On January 17 the Ministry of Health, Labour, and Welfare (MHLW) released the results of a survey conducted in December 2011, together with the Ministry of Education, Culture, Sports, Science, and Technology (MEXT), on job-offer conditions for students graduating in March 2012. The survey covered universities, junior colleges, technical colleges, and vocational schools throughout Japan.
The survey revealed that as of December, the job-offer ratio for expectant university graduates was 71.9%, 3.1 percentage points higher than the previous year's all-time low. The ratio for junior college students was 47.9%, an improvement of 2.6 points, but this still meant that nearly half of expectant junior college graduates were without job offers at the turn of the year. Similarly, the ratio for expectant vocational school graduates was 58.6%, meaning that two out of five students had not yet received job offers.
In contrast, the job-offer ratio for expectant technical college graduates was 97.2%, up 2.5 points year on year. One of the reasons for this high figure is that technical colleges are educational institutions that train engineers, teaching special trades deeply and cultivating the skills necessary for employment.
Explaining that "although there has been an improvement over the previous year for universities, junior colleges, and vocational schools, their job-offer ratios are still severe," the MHLW and MEXT announced a policy of endeavoring to improve the job-hunting environment.
While the job-offer ratios for expectant graduates are harsh, together with changes in the labour market, the employment situation for young people in general is exacerbating the situation.

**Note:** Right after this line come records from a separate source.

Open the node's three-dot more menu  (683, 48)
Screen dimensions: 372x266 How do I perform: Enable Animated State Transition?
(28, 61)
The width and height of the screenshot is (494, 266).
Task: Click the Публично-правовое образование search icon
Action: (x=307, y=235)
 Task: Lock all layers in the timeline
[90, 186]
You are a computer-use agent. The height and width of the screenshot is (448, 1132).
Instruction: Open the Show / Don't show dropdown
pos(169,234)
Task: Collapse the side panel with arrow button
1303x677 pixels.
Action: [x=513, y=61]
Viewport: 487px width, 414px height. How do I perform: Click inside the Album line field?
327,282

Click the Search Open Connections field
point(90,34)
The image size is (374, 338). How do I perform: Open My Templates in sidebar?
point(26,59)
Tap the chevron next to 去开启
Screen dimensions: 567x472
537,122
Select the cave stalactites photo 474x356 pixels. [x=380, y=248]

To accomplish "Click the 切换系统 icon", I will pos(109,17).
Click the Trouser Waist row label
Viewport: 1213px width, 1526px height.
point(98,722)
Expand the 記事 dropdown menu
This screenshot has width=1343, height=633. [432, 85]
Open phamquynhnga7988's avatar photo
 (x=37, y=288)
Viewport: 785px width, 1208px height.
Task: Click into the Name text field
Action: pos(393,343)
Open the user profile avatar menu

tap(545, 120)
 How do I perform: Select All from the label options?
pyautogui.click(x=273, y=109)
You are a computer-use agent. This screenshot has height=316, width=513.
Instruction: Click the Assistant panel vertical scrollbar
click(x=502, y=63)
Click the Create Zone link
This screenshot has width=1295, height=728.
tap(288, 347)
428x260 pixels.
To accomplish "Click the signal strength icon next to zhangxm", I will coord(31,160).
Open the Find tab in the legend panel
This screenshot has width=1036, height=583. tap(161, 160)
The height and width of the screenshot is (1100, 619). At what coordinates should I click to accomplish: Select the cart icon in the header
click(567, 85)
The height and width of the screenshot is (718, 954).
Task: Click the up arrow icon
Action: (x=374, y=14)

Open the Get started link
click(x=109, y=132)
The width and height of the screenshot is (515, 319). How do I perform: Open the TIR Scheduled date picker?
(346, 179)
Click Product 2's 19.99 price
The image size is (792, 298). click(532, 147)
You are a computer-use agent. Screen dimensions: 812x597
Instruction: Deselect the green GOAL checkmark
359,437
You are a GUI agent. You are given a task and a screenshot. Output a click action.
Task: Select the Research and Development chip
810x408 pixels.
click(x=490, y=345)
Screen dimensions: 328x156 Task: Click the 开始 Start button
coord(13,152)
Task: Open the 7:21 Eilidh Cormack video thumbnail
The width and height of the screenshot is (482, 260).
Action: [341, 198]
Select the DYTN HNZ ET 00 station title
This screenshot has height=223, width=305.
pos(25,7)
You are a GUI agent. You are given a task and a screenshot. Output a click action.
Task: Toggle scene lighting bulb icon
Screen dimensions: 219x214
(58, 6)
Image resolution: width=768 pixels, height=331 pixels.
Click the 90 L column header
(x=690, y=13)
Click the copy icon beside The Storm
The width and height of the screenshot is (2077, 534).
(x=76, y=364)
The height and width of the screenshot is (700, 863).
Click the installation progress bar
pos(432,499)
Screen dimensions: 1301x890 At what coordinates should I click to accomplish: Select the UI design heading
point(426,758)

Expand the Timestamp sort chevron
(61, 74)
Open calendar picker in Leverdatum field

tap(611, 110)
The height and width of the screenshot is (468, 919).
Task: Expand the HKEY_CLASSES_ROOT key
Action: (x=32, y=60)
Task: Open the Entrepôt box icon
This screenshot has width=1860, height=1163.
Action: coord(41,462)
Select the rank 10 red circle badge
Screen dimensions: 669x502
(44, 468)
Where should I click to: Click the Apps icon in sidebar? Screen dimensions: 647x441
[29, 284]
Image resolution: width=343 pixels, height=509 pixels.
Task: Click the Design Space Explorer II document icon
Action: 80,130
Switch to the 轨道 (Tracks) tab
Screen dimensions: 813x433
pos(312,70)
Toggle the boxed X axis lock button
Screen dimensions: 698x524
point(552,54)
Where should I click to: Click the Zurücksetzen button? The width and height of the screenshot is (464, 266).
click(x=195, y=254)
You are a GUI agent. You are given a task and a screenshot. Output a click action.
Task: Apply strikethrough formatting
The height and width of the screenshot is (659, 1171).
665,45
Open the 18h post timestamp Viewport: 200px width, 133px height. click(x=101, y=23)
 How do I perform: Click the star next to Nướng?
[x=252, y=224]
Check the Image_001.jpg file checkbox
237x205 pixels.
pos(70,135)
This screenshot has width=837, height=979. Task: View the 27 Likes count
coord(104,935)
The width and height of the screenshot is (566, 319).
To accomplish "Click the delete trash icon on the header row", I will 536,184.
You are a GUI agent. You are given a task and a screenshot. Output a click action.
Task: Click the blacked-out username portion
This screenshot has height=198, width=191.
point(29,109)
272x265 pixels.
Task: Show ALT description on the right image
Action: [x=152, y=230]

According to a September 2011 labour force survey conducted by the Ministry of Internal Affairs and Communications, while the average unemployment rate for all age groups is 4.1%, the figure rises to 7.2% for people aged 24 years or under and 5.3% for people aged 25-34 years. Moreover, the number of young people not working, not studying, and not engaged in household work is 240,000 in the 15-24 age group and 340,000 in the 25-34 age group. These figures show that the employment situation for young people is becoming increasingly serious.
In its regular policy consultations with the government and on other occasions, RENGO (Japanese Trade Union Confederation) has made demands for additional economic measures emphasizing job-hunting support for young people in order to improve the harsh employment situation for new graduates. These demands are leading to the expansion of job opportunities for young people through, among other things, the establishment of a job expansion incentive and revision of the Guidelines to Ensure Job Opportunities for Young People.
In addition, in order to provide more job-application opportunities, RENGO is urging positive consideration of the introduction of such schemes as year-round recruitment and the creation of jobs.